“I hate getting off the ice and feeling like I didn’t get better.”
Such is the way of talented National Team Development Program forward Matt Boldy. Boldy grew up about 30 miles to the southeast of Boston, and, nearly from the time he began playing hockey before he was 3-years-old through to being name the All American Prospects Game's MVP on Sept. 18, his motivation remains a thread running through his success.
Now somewhat famously known among fans of USA Hockey’s NTDP, Boldy’s dad, a football player at the University of Maine, always loved hockey, too, and his young sons, including Matt’s brother, Michael, were in the game early.
Even then, Matt was developing a compete level.
“We were always playing around, always competing,” Boldy says of he and Michael, who is four years older. “And I want to win at everything. I think it pushed me more just wanting to beat my brother. And I always wanted to compete whenever I could, even if it was in hockey. I hate losing in anything.”
Boldy played lacrosse, baseball and golf through the years, eventually focusing on hockey as it became clear that the Boston College commit had a very bright future. But that moment didn’t come as soon as one might think.
Despite starring as a youth hockey player, particularly when he wasn’t playing up an age group and was matched against his peers and putting up points, hockey was still very much a game for Boldy.
“When I played with my own age group, that’s where I exceled, having a good time, multiple goals per game,” he says. “I didn’t realize much [in the way of future opportunities]. I was just having fun. It took me a little longer to realize that I had something special.”
Boldy thinks there may be a lesson in there somewhere, too.
“Hockey was never anything I saw as a future when I was a 10-year-old kid,” he says. “That age, it’s just about having fun.

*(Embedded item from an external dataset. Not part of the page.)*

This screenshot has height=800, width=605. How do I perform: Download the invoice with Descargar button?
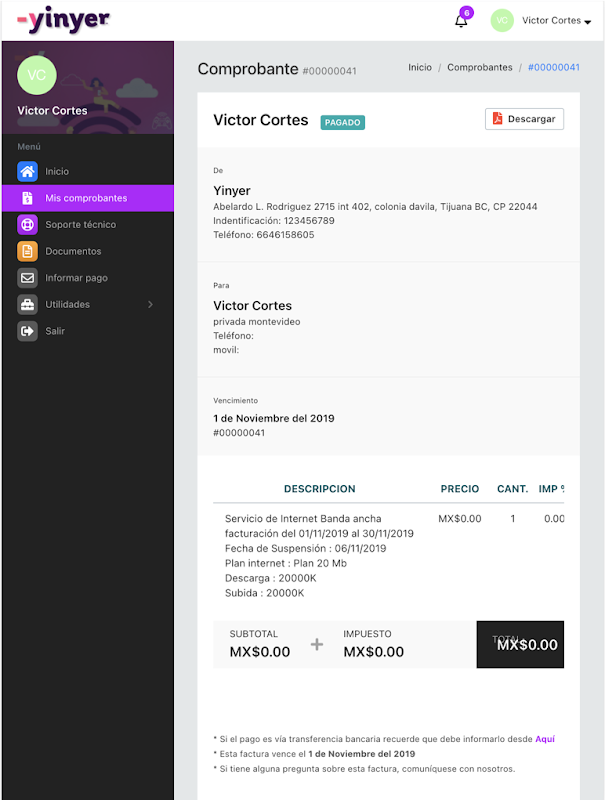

I think that’s something my parents realized and something that really helped me. They didn’t pressure me into anything. It was always something I wanted to do.”

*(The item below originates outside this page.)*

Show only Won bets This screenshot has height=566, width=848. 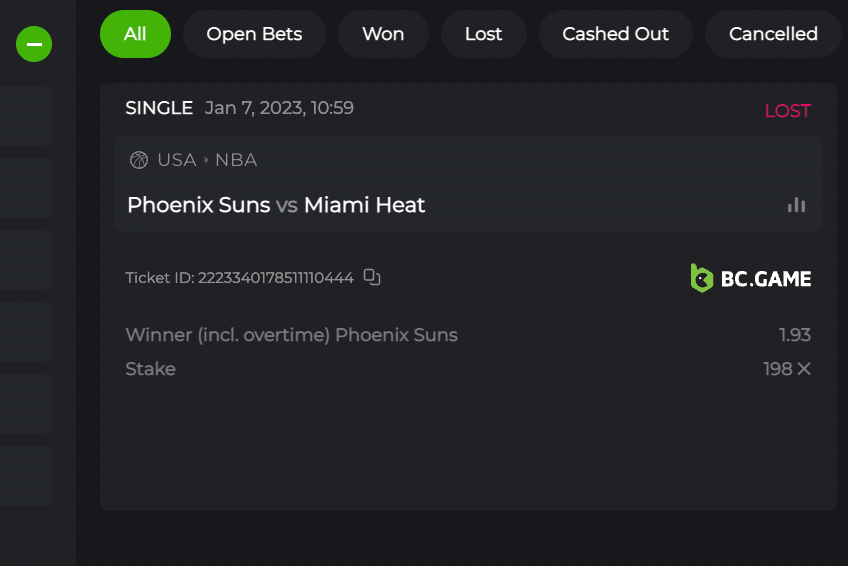point(383,34)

Before his family gets to see him playing back in Massachusetts at BC, where he’s wanted to play since youth hockey, he’ll have another season in Michigan at the NTDP, where the ultimate goal is to win the IIHF U18 World Championship.
Few teens in the country are on the ice and in training as often – and fewer still are playing against the elite talent – as Boldy on a very regular basis. The seasons are long. The days can be long. But wearing the U-S-A has a way of driving a player to take advantage of the remarkably rare opportunity.
“Once I was invited, I was just excited to go and see what I could do,” says Boldy, who scored 29 goals and added 47 assists in 76 games for the NTDP in 2017-18. “It’s not for everyone. You have to be willing to push yourself every day. You can’t really take any days off. It’s definitely challenging, but the end reward is worth it.”
There is motivation around every corner.
“Going to the rink every day, my dream is to play in the NHL,” Boldy says. “And if I don’t go to the rink every day and work hard somebody else might be.”
Daring to dream ahead and think about those lofty goals, Boldy ponders what his motivation might be at that point.
“I think it’s going to be the same,” he says. “I want to win. I want to be the best. That’s never going to leave me as a person. I think that’s just who I am and something that will always push me to become better and better.”